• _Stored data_
=-=-=
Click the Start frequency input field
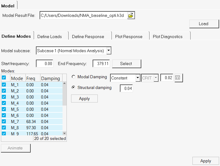45,64
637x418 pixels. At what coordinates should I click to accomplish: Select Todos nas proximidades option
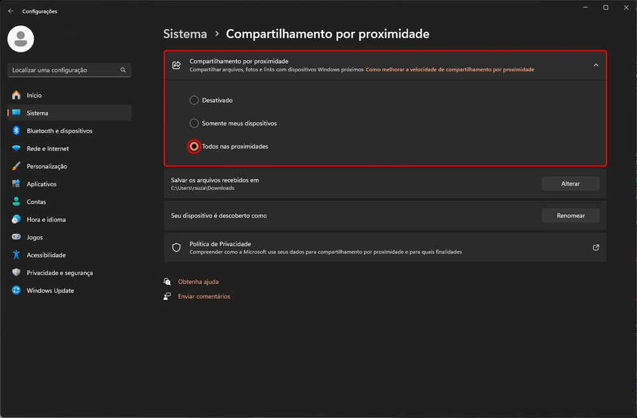tap(194, 147)
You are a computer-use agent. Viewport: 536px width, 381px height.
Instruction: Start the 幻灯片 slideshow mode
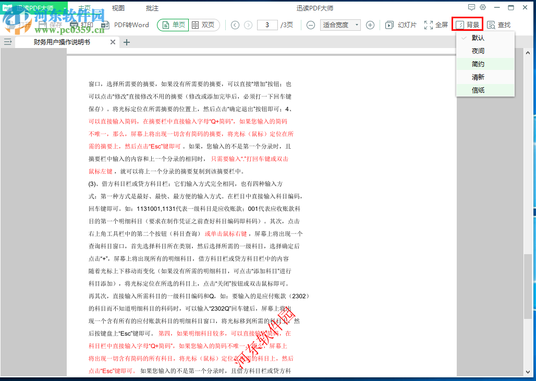pos(399,25)

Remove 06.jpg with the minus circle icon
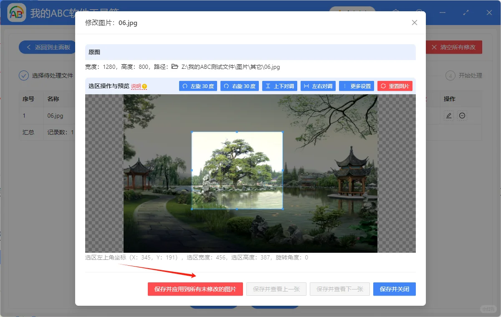462,116
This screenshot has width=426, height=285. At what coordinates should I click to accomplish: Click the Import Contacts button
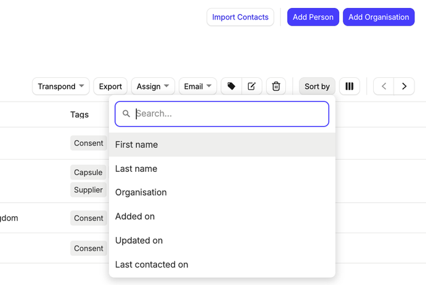pos(240,17)
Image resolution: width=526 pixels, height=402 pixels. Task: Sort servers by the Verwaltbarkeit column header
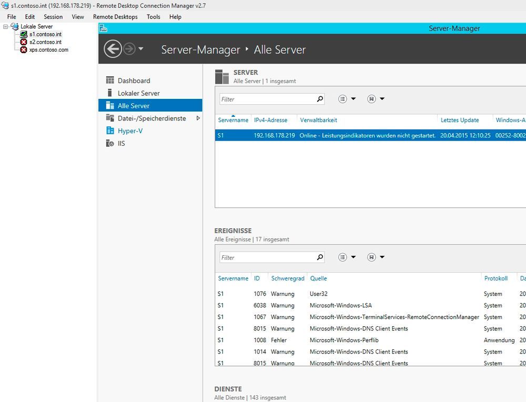(x=318, y=120)
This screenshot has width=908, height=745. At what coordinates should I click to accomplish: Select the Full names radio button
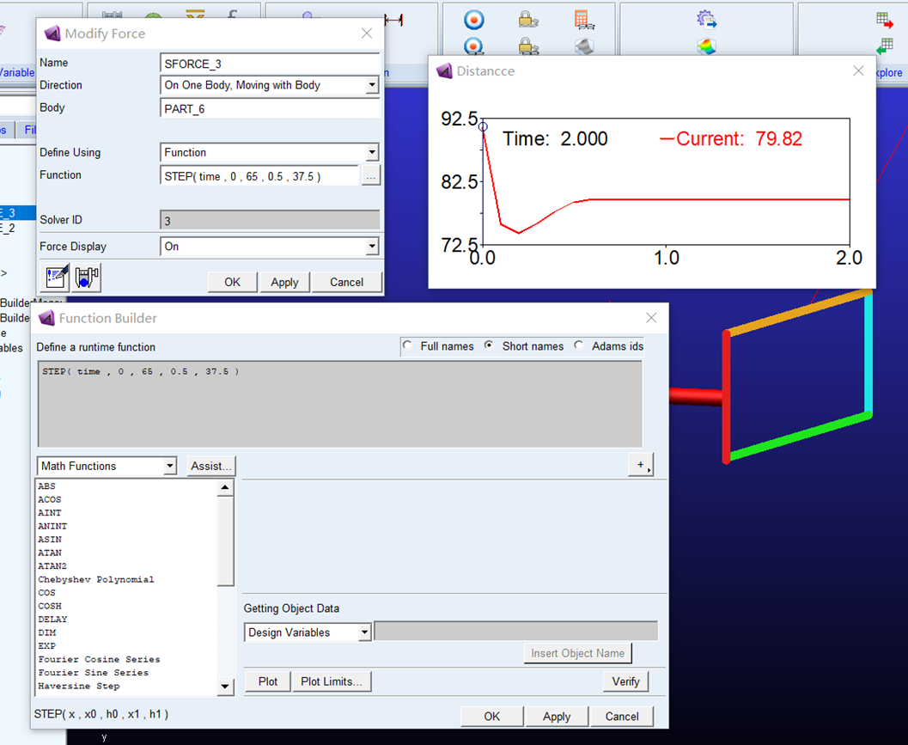(407, 346)
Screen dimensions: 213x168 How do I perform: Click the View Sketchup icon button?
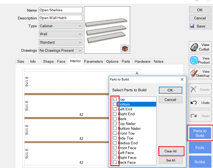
=-=-=
• _What you will do_
The range to transcribe runs from the line holding "637x418 pixels. At" through the final line of the data above; copy it exactly and exclude the pictures.

• _Result of this exercise_
637x418 pixels. At what coordinates should I click to accomplish: Select Todos nas proximidades option
tap(194, 147)
You are a computer-use agent. Viewport: 536px width, 381px height.
Instruction: Start the 幻灯片 slideshow mode
pos(399,25)

Remove 06.jpg with the minus circle icon
462,116
This screenshot has width=426, height=285. At what coordinates should I click to accomplish: Click the Import Contacts button
pos(240,17)
Image resolution: width=526 pixels, height=402 pixels. Task: Sort servers by the Verwaltbarkeit column header
(x=318, y=120)
This screenshot has width=908, height=745. At what coordinates should I click to accomplish: Select the Full names radio button
(407, 346)
Screen dimensions: 213x168 How do I perform: Click the View Sketchup icon button?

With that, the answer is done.